The argument that the clause is likely to be redundant is not a good reason for inserting it in the Bill. The procedure is alien to British and European industrial relations. It is copied from the United States. We have our own better, well-tried methods, and we do not need to import that procedure from the United States. There is no evidence that the procedure has been notably successful in the United States. The ability to hold up a strike merely resets the timetable for industrial action. The procedure is best left on the other side of the Atlantic.

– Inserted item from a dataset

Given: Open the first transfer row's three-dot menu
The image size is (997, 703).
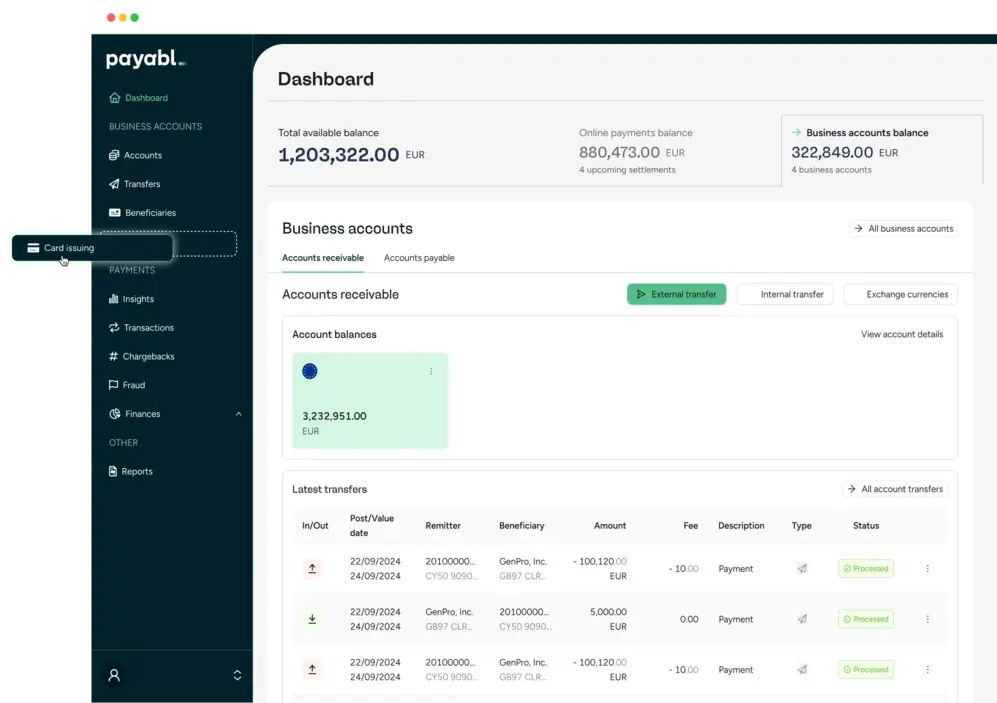Looking at the screenshot, I should pos(927,569).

In addition, the clause is badly phrased. It puts upon the Secretary of State a judge's function, namely, to decide whether there is an industrial dispute. It puts on the court a function which should belong to the Secretary of State, namely, whether there is an emergency. The procedure has been used on one occasion, during the railway dispute which was concluded by a ballot, and on that occasion the right hon. Member for Farnham (Mr. Macmillan) got a lot of egg on his face. All that happened during the cooling-off period was four hours of negotiation. Other methods of trying to deal with that dispute might have been better.
It is noticeable that the clause, which is a re-enactment of the 1971 Act, is not put forward by the official Opposition. I do not suggest that the Opposition are infallible in these matters or that they have an exclusive pool of knowledge, but it is significant that, having experienced the possibility of using these powers, they do not suggest that they should be re-enacted.
The Clause has been put forward by the hon. Members for Basingstoke (Mr. Mitchell) and Bridgwater (Mr. King), whom I like to think of as Burke and Hare resurrecting a corpse in the morbid pathology of this debate. It is a corpse that stinks and would be better buried, and I hope that the Opposition will bury it by withdrawing the clause.